Salem County native Dereck Loomis gave soccer a try when he was 8 and fell in love with the sport.

Corey Furlan leads the Sons of Ben in a cheer before the start of the U.S. game which was shown at PPL Park. (Ron Tarver / Staff Photogapher)
Corey Furlan leads the Sons of Ben in a cheer before the start of the U.S. game which was shown at PPL Park. (Ron Tarver / Staff Photogapher)Read more

Salem County native Dereck Loomis gave soccer a try when he was 8 and fell in love with the sport.

So did his parents, Donald and Stephanie. They followed and supported their son's soccer enthusiasm but were frustrated that he didn't have local professional players to look up to or pro games to attend or watch.

"You see everything else on TV except . . . the biggest sport in the world," Stephanie Loomis said about the state of American soccer two decades ago.

On Saturday, 22 years after their son first kicked a soccer ball, the Loomises sat happily in their seats during the Philadelphia Union's open house at sparkling-new PPL Park in Chester.

The event for the Union's 12,000 season-ticket holders offered a chance to see the inside of the stadium for the first time, check out their seats, and watch the United States' World Cup match against England on the big screen.

With the hype that comes every four years during the World Cup, and with what Union president Tom Viet said was "MLS on the rise," the Major League Soccer franchise hopes to focus on this soccer "energy" to increase its fan base.

"The market is there," Viet said. "The challenge is understanding the growth that's out there."

According to many fans at Saturday's event, the growth has been slowly coming.

They said people in their 20s and 30s who played soccer in school were the core of the local fan base. They understand the sport, they love it, and they want to follow it.

"Our generation, we grew up playing soccer," said Corey Furlan, 28, of Ambler. "Now we have big-boy jobs and the money to spend and go to games."

Furlan is one of the frontline leaders of the Union fan group Sons of Ben, who essentially own Sections 134 to 140. The group, which has 6,000 members, 2,000 of them season-ticket holders, is a raucous collection of mostly under-40-year-olds who say there is a code of conduct to be a Son of Ben.

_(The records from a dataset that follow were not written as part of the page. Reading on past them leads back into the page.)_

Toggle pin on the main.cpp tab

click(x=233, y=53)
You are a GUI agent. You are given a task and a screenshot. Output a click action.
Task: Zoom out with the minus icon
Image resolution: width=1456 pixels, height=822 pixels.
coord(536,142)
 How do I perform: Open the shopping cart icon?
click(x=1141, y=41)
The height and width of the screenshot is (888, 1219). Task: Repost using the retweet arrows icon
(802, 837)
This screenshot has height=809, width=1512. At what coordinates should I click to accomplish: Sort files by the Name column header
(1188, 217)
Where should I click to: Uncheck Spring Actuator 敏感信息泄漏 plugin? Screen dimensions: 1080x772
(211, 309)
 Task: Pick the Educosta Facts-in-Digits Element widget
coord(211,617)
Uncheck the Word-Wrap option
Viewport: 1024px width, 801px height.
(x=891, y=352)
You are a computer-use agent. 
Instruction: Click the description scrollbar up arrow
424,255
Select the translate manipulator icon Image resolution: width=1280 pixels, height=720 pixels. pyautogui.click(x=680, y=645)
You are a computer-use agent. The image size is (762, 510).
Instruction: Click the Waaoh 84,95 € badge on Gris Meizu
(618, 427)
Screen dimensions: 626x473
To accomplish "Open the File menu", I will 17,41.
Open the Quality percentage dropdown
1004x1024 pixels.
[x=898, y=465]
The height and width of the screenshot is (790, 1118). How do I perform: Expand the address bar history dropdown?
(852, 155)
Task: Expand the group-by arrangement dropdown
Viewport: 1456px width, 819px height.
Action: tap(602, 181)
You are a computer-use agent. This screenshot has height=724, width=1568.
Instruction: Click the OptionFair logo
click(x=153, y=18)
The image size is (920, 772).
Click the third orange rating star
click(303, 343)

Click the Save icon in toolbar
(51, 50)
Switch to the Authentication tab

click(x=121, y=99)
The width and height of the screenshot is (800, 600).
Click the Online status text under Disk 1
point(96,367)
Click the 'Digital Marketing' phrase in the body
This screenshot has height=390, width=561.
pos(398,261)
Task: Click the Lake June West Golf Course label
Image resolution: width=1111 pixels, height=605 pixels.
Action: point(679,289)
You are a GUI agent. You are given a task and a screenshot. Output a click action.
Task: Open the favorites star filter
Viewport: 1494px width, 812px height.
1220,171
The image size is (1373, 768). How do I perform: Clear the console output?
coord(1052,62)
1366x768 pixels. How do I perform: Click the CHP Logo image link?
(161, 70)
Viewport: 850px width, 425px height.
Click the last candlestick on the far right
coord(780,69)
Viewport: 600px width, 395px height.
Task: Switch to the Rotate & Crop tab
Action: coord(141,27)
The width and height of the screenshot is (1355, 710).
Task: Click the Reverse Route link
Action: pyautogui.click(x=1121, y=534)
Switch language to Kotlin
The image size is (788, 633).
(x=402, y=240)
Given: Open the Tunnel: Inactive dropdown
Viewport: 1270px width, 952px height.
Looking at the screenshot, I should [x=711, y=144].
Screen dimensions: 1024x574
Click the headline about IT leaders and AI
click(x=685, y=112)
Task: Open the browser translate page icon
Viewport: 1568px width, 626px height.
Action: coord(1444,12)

However, on Saturday they booed away an England soccer fan sitting in their section. Only the national team or Union supporters are accepted there, Furlan said. It is a Philadelphia team, after all.

The group chanted, cheered, and stomped on the metal bleachers while waving U.S. flags or Union towels, then managed to be even more intense during the United States-England match, a 1-1 tie.

"The fans create the atmosphere themselves," Sons of Ben president Bryan James said, adding that they didn't need songs or signs on the big screen to know when to cheer.

James, 37, of Wilmington, grew up playing baseball, but after watching the 1994 World Cup he became a passionate soccer fan. His two sons play soccer, and the whole family is diehard about the sport.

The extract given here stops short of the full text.